I am using EMR step functions to analyze data.
I wanted to store the count of the analyzed dataframe to decide whether I can save it as a csv or parquet. I would prefer CSV but if the size is too big, I wont be able to download it and use it on my laptop.
I used the count() method to store it to a int variable limit
When i try using the following code:
coalesce(1).write.format("text").option("header", "false").mode("overwrite").save("output.txt")
It says that:
int doesnt have any attribute called write
Is there a way to write integers or string to a file so that I can open it in my s3 bucket and inspect after the EMR step has run?
Update: I tried the dataframe method as suggested by @Shu, but am getting the following error.

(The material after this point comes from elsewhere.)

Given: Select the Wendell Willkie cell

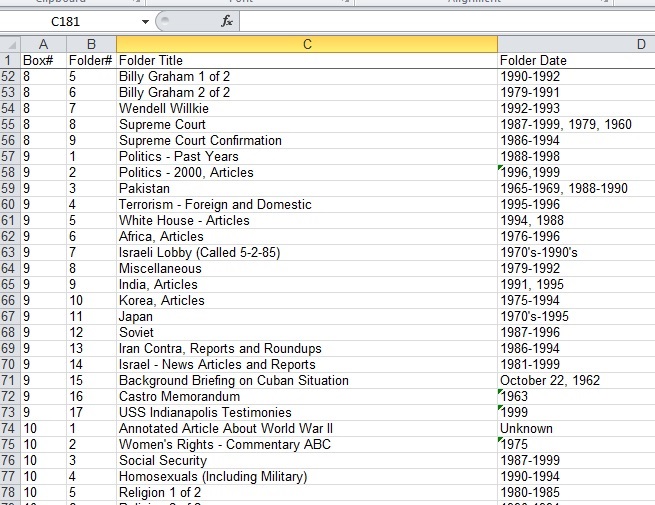Looking at the screenshot, I should click(x=307, y=108).
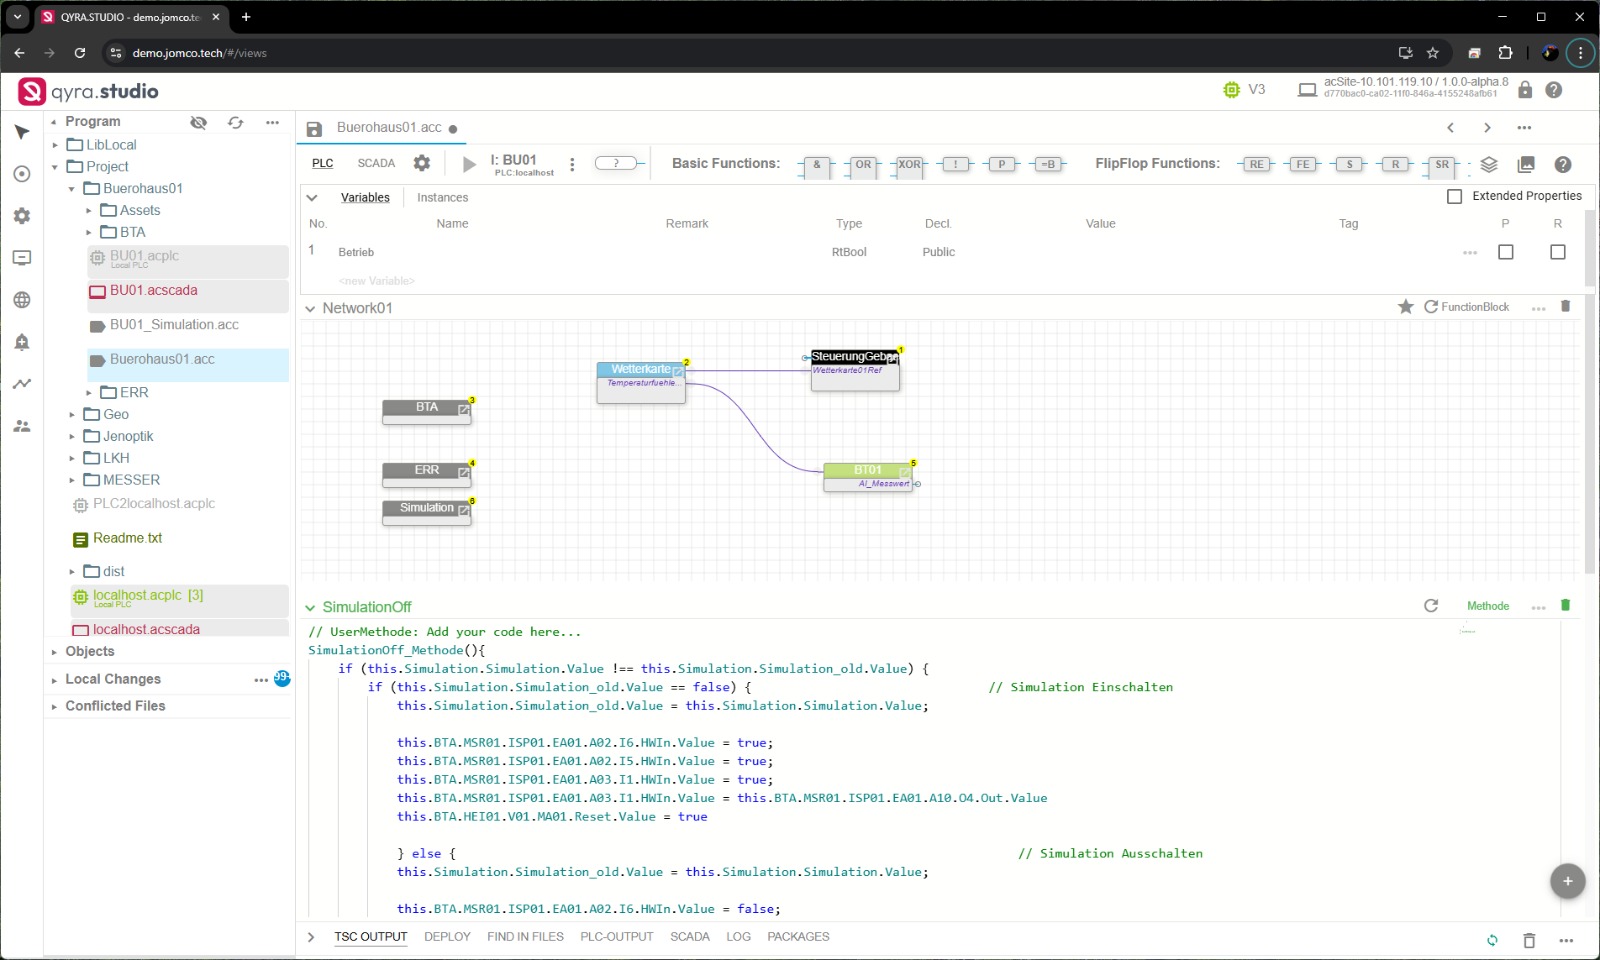This screenshot has width=1600, height=960.
Task: Mark Network01 as favorite with star
Action: pos(1405,307)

Caused by: org.apache.spark.SparkException: Job aborted due to stage failure: Task 0 in stage 13.0 failed 4 times, most recent failure: Lost task 0.3 in stage 13.0 (TID 19396, ip-10-210-13-34.ec2.internal, executor 11): org.apache.spark.SparkException: Task failed while writing rows. at org.apache.spark.sql.execution.datasources.FileFormatWriter$.org$apache$spark$sql$execution$datasources$FileFormatWriter$$executeTask(FileFormatWriter.scala:257) at org.apache.spark.sql.execution.datasources.FileFormatWriter$$anonfun$write$1.apply(FileFormatWriter.scala:170)
What could be the root cause of this?